From Phyllis Borzi of the DOL saying consumers are confused to the Consumer Financial Protection bureau calling for more disclosure of information, lately consumer advocates and regulators have been getting on the industry’s case about the number of designations floating around. For many, it’s resulted in a confusing alphabet-soup-like string of letters after their name. But new research by the Aite Group found that having a designation, including the CIMA, does pay off.
In fact, 40 percent of advisors with at least one financial designation earned $250,000 or more, versus only 20 percent of FAs with no designation, according to Aite’s survey of about 400 advisors with at least 12 years of industry experience. The research was presented at the Investment Management Consultants Association annual conference in Seattle on Tuesday.

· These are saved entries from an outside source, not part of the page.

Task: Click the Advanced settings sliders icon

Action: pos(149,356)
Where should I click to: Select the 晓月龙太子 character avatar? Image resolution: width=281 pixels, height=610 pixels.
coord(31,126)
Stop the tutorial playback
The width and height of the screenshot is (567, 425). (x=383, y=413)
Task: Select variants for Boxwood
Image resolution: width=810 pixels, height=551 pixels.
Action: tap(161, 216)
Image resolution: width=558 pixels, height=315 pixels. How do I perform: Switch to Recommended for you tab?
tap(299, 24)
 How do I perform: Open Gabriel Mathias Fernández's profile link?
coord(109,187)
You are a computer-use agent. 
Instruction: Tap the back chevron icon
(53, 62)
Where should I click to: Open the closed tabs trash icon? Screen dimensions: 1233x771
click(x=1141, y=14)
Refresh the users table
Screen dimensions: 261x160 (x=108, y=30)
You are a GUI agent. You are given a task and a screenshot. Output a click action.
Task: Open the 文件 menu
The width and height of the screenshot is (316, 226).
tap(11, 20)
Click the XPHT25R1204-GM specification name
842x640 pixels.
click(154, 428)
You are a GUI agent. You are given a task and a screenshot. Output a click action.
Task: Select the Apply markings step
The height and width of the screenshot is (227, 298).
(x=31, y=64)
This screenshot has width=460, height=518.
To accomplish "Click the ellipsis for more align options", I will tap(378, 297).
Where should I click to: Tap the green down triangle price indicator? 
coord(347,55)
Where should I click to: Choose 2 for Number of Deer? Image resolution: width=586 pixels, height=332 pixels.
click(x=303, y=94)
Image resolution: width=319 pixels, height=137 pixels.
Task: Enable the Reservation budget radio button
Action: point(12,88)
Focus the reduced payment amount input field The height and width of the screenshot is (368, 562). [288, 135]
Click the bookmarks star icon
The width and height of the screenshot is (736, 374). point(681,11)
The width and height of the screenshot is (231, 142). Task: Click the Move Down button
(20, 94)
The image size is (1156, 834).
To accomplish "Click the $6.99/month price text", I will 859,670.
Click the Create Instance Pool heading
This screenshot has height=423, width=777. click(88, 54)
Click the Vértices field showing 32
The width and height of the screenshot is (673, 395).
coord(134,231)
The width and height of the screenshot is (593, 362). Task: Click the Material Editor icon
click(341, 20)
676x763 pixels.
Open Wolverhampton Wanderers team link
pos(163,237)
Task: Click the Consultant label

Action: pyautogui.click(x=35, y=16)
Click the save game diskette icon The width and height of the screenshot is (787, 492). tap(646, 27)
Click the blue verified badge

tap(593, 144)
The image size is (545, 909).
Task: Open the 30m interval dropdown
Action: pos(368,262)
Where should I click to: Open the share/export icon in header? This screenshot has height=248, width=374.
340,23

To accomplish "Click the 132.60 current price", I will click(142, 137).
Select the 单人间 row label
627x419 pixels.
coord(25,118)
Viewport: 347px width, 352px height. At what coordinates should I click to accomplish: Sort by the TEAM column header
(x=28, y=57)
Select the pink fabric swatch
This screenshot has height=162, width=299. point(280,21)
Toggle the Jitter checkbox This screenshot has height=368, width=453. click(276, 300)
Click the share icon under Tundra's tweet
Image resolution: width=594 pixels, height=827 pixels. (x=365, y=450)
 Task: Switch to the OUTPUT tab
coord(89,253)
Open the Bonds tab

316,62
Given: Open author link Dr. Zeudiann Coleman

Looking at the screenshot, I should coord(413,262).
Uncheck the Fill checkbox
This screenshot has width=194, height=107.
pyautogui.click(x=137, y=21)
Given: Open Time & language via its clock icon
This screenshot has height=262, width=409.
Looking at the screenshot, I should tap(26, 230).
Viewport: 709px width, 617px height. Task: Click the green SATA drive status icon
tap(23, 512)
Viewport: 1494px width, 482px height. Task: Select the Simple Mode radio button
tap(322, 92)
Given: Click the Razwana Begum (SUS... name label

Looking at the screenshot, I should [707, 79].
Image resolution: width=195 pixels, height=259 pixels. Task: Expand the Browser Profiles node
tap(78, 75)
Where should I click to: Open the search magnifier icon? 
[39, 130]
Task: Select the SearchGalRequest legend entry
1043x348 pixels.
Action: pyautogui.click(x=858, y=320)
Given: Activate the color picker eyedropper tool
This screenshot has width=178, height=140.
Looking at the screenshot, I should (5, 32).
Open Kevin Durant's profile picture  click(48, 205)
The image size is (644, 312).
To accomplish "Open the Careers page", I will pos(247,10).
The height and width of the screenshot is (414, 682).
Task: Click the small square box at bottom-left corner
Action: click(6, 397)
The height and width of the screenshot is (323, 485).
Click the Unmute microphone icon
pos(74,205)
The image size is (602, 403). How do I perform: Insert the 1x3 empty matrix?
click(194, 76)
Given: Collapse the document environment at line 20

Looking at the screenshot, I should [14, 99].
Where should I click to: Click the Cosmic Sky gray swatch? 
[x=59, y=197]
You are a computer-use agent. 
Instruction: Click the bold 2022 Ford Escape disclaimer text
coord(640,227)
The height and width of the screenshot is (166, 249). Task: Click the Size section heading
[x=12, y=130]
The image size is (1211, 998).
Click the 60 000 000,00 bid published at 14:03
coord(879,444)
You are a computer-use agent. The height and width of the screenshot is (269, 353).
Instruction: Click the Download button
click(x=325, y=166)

Aite also surveyed 200 CIMA designation holders, who earned more than other advisors. Forty-two percent of CIMA holders earn $380,000 or more in yearly income, versus 9 percent for other advisors.
But it’s not just a matter of the type of firm an advisor works for. While the wirehouses tend to hire, cultivate and retain advisors who produce strong revenue, even at the wirehouses CIMA professionals earned more. In the wirehouses, 48 percent of CIMA professionals earned more than $380,000 versus 24 percent of other FAs at the wirehouses.
Designation holders are also more likely to own a portion or all of their practice, Aite found. Of CIMA holders, 84 percent said they own all or part of the practice, compared to 57 percent of other advisors.
They’re also more satisfied with their career. According to the survey, 48 percent of CIMA advisors said they were very satisfied with their career, while only 25 percent of other advisors were very satisfied.
When advisors were asked about the impact of obtaining a CIMA certification on them and their clients, 71 percent said it has enhanced their knowledge of investment management; 69 percent said it’s boosted their confidence in managing investments, and another 64 percent said it’s increased their confidence with offering investment management services.
Sophie Louvel Schmitt, senior analyst with Aite, said CIMA advisors are more likely to work with high-net-worth clients, more likely to use asset-based fees, and more likely to invest in alternatives. And that’s especially important when attracting high-net-worth clients and Gen X and Y clients, she said.
Gen X and Y investors are less likely to invest in mutual funds, more likely to use alternatives and more interested in the fiduciary approach, Schmitt said, citing Aite research.
“They don’t believe in the traditional basket that their parents hold as much,” Schmitt said. “Practices that are investing today to improve their investment management expertise and to really focus on getting on their CIMA designation will be better positioned to appeal to this next generation of investors that are looking for alternative ideas, not just the cookie cutter approach that they could already do themselves on E-Trade.”